Mai Kaw is one of the most vibrant and energetic people you’ll ever meet. She is a mom to a seven-month-old girl, and lives with her partner in Madison. Her parents immigrated to Wisconsin from Laos in the mid-1980s, and Mai Kaw was born and raised in Milwaukee before moving to Madison as a young professional. Just as she was finishing her undergraduate degree, Mai Kaw was hit by a vehicle as a pedestrian and suffered life-threatening injuries. She was given a 10% chance of survival, but she beat the odds and has worked hard to overcome significant and lasting physical and mental trauma, and even managed to graduate with honors. Mai Kaw now works as a massage therapist, but lasting injuries from her accident limit her physical ability to work more than 20 hours a week. Her reality is that—despite wanting to be able to work more—there are just physical limits to how much she can do without compromising her health, which also limits how much money she can earn each week. Mai Kaw says, “I feel a little bit of societal shame. A lot of my friends are also college graduates and have a lot of financial stability in their lives. They didn’t have trauma like me, they didn’t have setbacks. They can have steady jobs.

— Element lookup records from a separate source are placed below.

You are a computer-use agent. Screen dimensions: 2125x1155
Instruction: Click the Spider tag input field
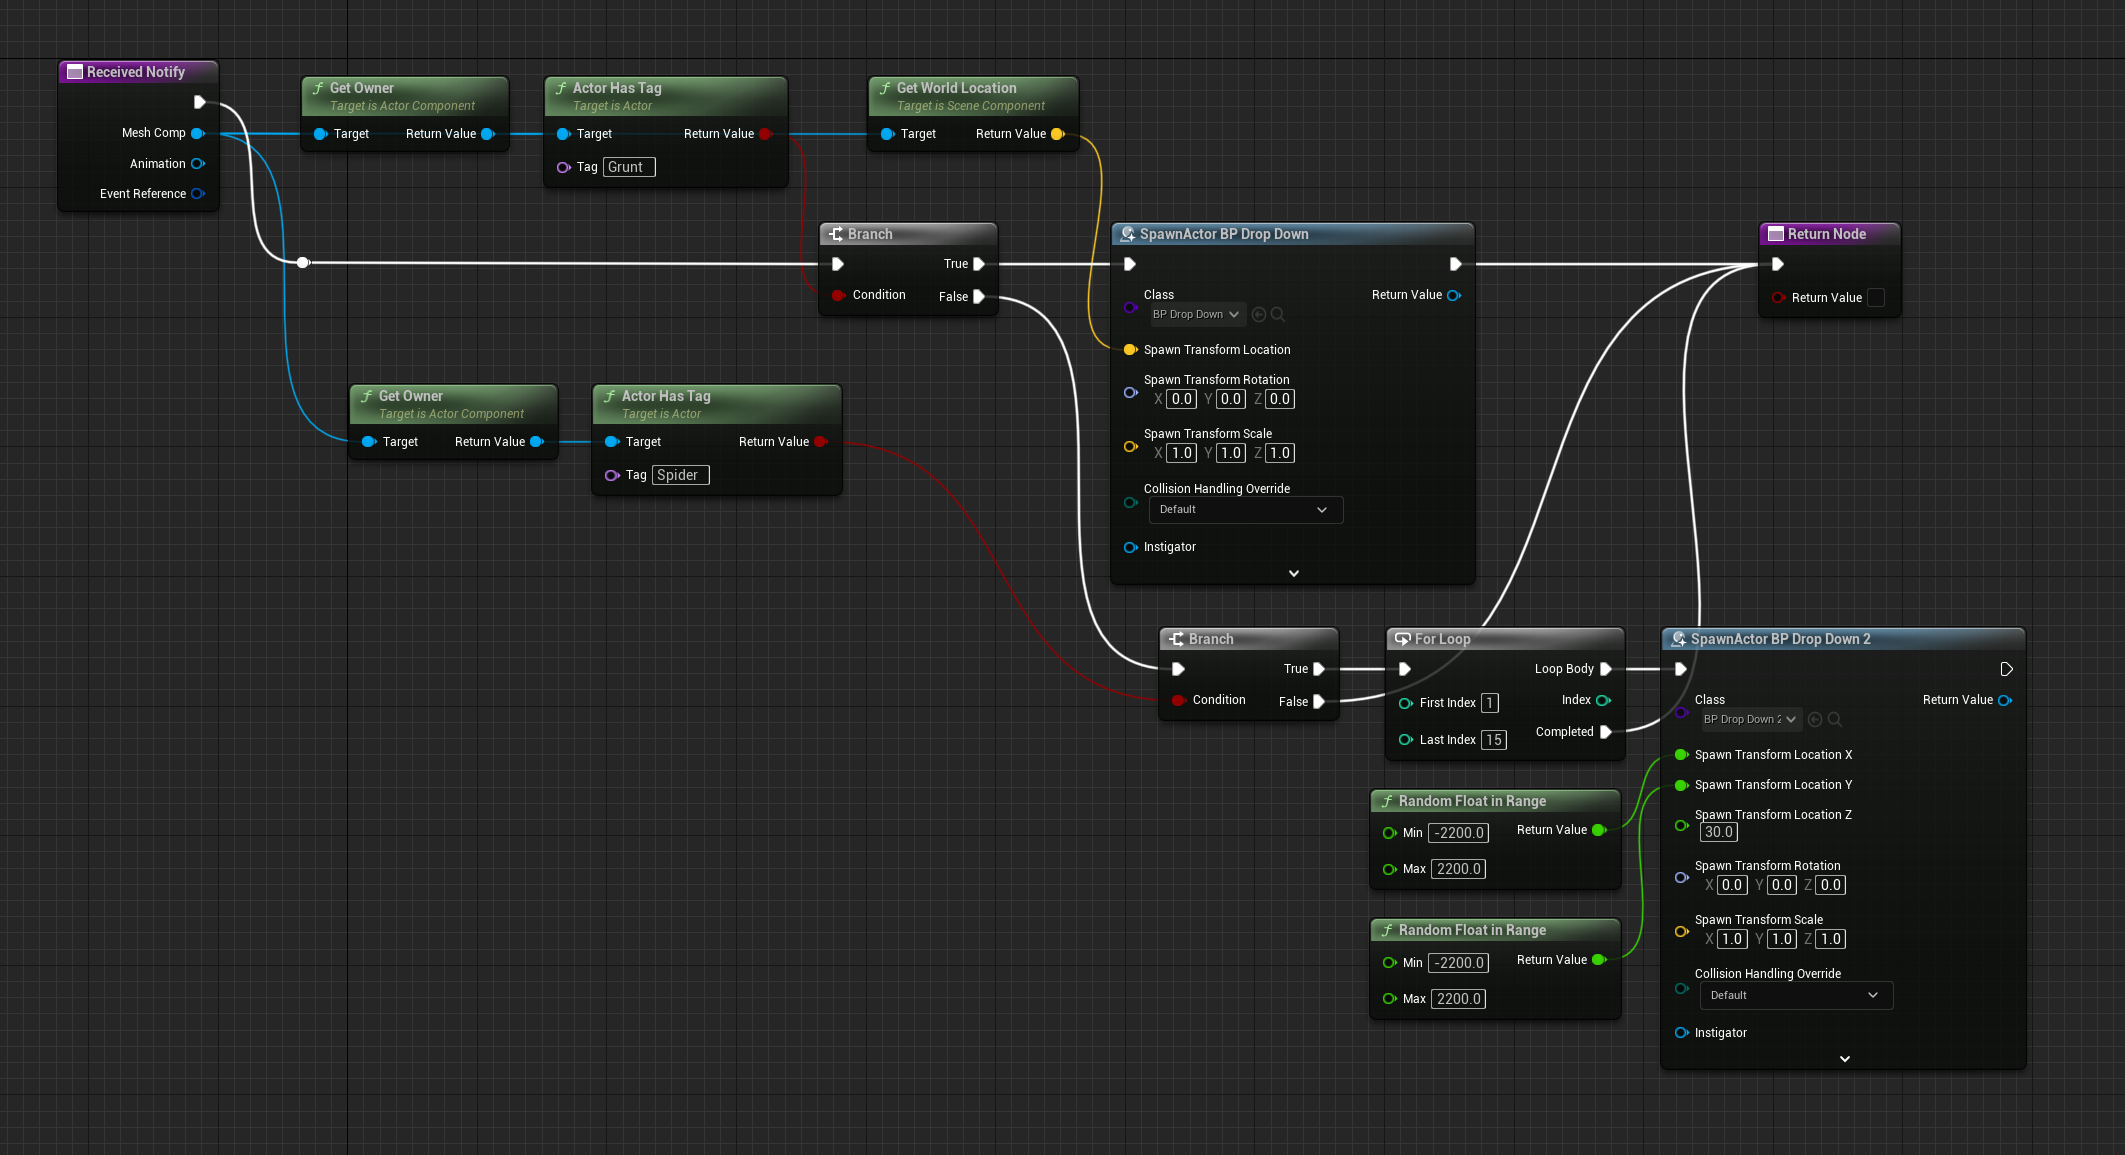(680, 475)
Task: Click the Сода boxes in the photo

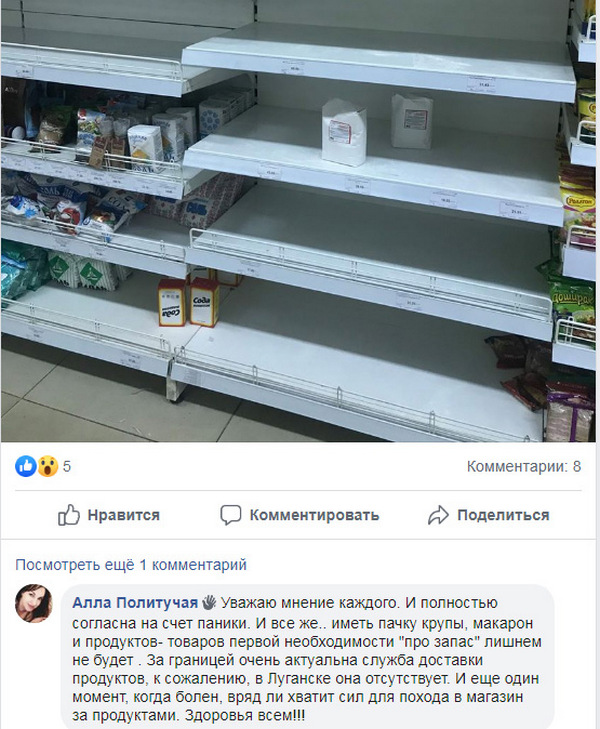Action: (x=189, y=301)
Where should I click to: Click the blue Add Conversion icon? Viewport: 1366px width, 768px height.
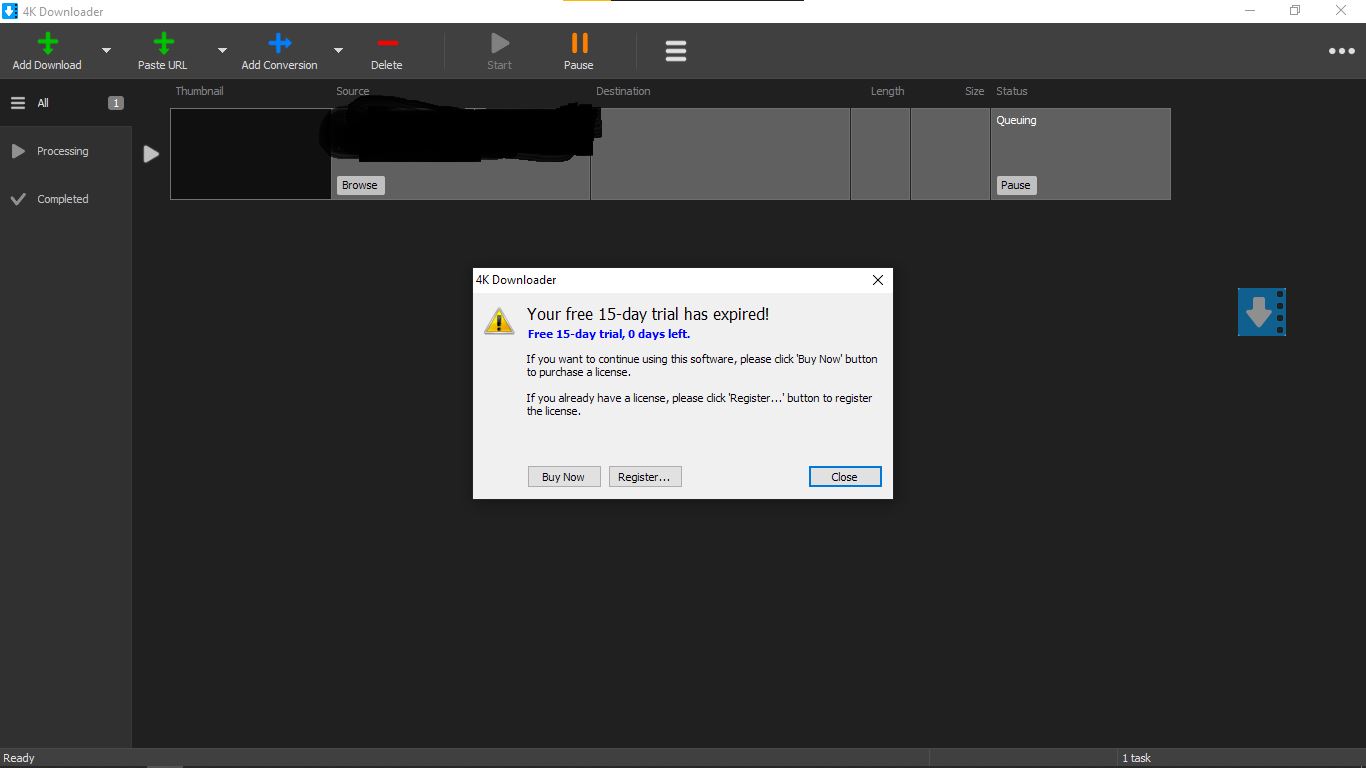(x=279, y=44)
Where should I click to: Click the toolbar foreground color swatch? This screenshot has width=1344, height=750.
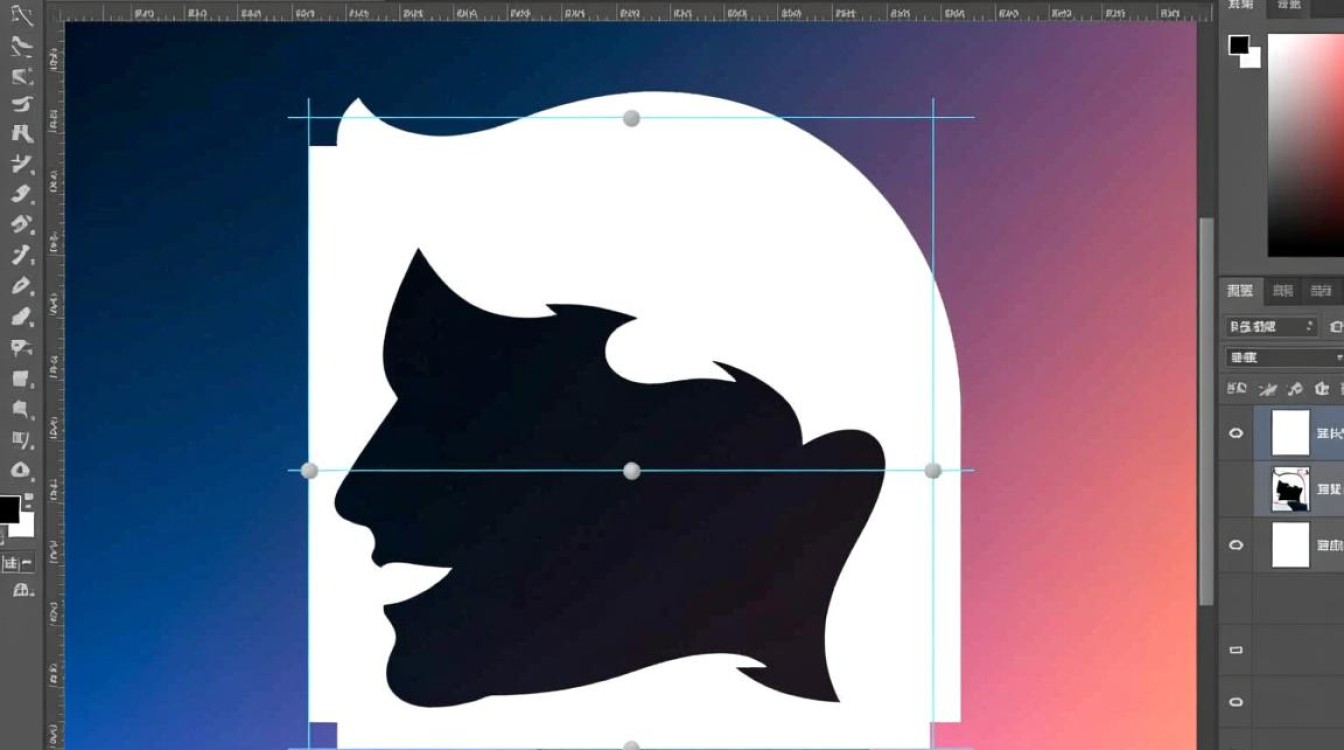point(8,509)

I am someone who was hit with a vehicle and was in a coma with multiple heart surgeries. You would never see that. You can’t judge a book by the cover. I look great on the outside, but [most people] would never assume I was going through such a thing.”
The birth of Mai Kaw’s daughter in 2022 brought immense joy, but also put additional strain on her family’s finances, as many families have experienced. Her work did not provide any paid parental leave or maternity benefits, and worrying about how to support her family while also recovering from her birth was causing high levels of stress and anxiety for Mai Kaw. But the Madison Forward Fund (MFF) was there to provide a cushion, right when she needed it most. The income from MFF has offset a portion of her lost earnings from not being able to work during the postpartum period and has provided her financial flexibility as she begins her transition back to work. In short, the program helped ensure that Mai Kaw had financial support during her baby’s first few months. While some parents in other industries have access to employer-provided benefits, that is too often unavailable for self-employed workers. Thanks to MFF, Mai Kaw’s baby was able to have a mom who was better rested, less stressed, and healthier.
“This is humanizing. I don’t feel stuck. That is a huge, huge mental break. I feel like I am alive. I am proud to be a mom, and I am proud to be American. We are gonna have differences, gonna have different cultural norms, but at the end, financial stability is a foundation. This country can be a family together.”